Goal:
Retype the lines that begin with the one containing "The height and" and continue through the one containing "click(x=353, y=58)". Leave the pictures out of your answer.

Records for processing:

====

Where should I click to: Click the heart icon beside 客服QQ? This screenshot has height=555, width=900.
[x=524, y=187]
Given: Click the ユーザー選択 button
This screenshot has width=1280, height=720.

====

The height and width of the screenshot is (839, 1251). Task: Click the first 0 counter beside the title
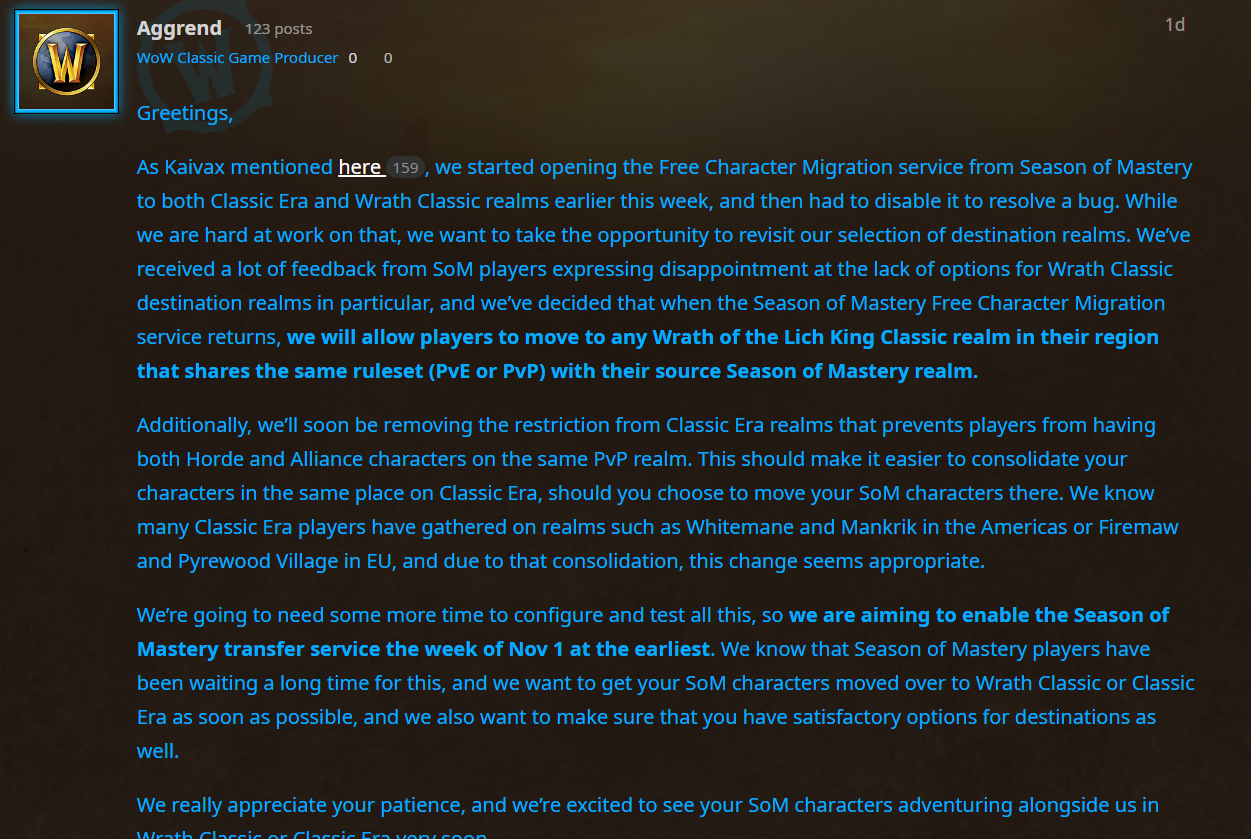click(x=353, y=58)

====

Exercise response:
The height and width of the screenshot is (839, 1251). Task: Click the first 0 counter beside the title
click(x=353, y=58)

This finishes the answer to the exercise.